The personal cloud is about to disrupt the world like the PC did thirty years ago

Personal cloud is a phrase I have heard being used for several years now. The image I have is a virtual storage cloud that contains all of your proprietary data through applications like Dropbox, Evernote and Google Drive. From what I’ve recently learned, this notion only scrapes the surface of both what is possible and what is unfolding right now.

The reason this is such a big deal is because it turns today’s data model on its head. A plethora of big businesses today have many a zero added to the asset column of their balance sheets, due to the vast quantities of personal data about you and me, that they own.  Listening to Doc Searls and Kevin Kox speak, with authority, at my first un-conference hosted by Fifth Quadrant, something that has never really resonated with me is that “you can’t own data, you can own where the data resides but you can’t own data.”

Kevin Cox has always been an advocate for years, in that you should have some say in what happens with the data, about you, that is stored in big business.  The change to Australia’s Freedom of Information Act on 12 March this year has been a significant progression on this topic, part of the recent change is that you can ask an organisation to supply you the information on the data that is you, in the format you want.

What I have come to understand about personal clouds is that you’re not going to have to change anything that’s out there, a personal cloud is just another way to access data, when and where you want, on any device and in real time. A personal cloud transmits the data and simply provides a service. It makes connecting and sharing information safe, accommodating all the devices and operating systems that come and go in our lifetime.  The biggest disruption this will bring is the ability for you, yes you, to own and control your own data, granting permission for any individual, organisation or entity to access it.

“It will allow you to move information from one organisation to another organisation in a privacy friendly manner ” Cox said. This has the potential to make big business much more efficient. Can you imagine not having to fill-in any forms for a home loan? If you and the organisation (in this case, the bank) agree to share information then this is now possible.
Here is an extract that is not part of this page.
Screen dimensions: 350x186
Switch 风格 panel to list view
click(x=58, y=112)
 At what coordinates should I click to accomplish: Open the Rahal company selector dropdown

Even a simple thing like updating your contact details with all the entities you have relationships with; can now be done by you, through your smartphone at the tap of an authentication application.

From what I understand, the founding technology at Kevin Cox’s WLPC (White Label Personal Clouds) has been built in a lean start up methodology and is functional today. Business is free to build applications on this new underlying infrastructure. Authentication is the most critical element here, a product like WLPC allows a browsing end-user to be automatically known to the website.  You can request information about yourself and also control what the website knows about you. Logins will be replaced by a “common public key, private key PKI technology, https, and cookies.”

You can then share data across the websites, at your discretion, based on your permissions. “When a person logs on to any website and authenticates themselves then a private public key pair is created.  The public key is put in the person’s browser, either directly or with cookies, and the private key is distributed securely to all WLPC enabled websites.  Methods of authentication, that the customer allows, are sent to all the WLPC enabled websites.  The public key/ private key match is reset periodically or whenever there is a new authentication event.”

Doc Searls referenced this change in computing to be as significant as when mainframes were replaced by PC’s and the ‘personal computer revolution’ changed the way business operated.  In the early 80’s, ‘personal computers’ was an oxymoron, several years later “corporate power became personal.” He alluded to the logical possibility that “people may be able to do more with big data than the companies can do themselves.” In the new world of the Internet of Things, devices have their own clouds and people that own the devices will own those clouds. Relationships between customers and companies are going to change. We will be in charge of our data like we are in charge of our devices. Every single thing has a collection of data and you have control and it’s useful to start to “think of the personal cloud as a zone of control.” PCs were not expected to enter big business, networking and the internet wasn’t either, followed by BYOD. While it’s hard to wrap your head around personal clouds, this too (like the disruptive technologies before it) will make business more efficient.

So knowing what I do now, a personal cloud is more like a personal computer – virtual operating system, linked to your own permission identity, controlling your; data, communications, applications, accounts and data-based-business relationships. Allowing you to securely share your data, to entities of your choice, across all your computers, devices and even objects.

It’s an exciting concept and it’s happening today.

Doc Searls is an author of The Cluetrain Manifesto and The Intention Economy: When Customers Take Charge) as well as an alumnus fellow of the Berkman Centre for Internet & Society at Harvard University.

Kevin Cox’s work focuses on private identity management; empowering individuals by giving them control over their online electronic information. Such as an individual proving whom they are through accessing electronic information about themselves or providing the technology so individuals can securely store information about themselves on devices that they physically control. His Australian company, WLPC (White Label Personal Clouds) is one of about 20 companies focusing on novel inventions that will change personal computing the way we know it.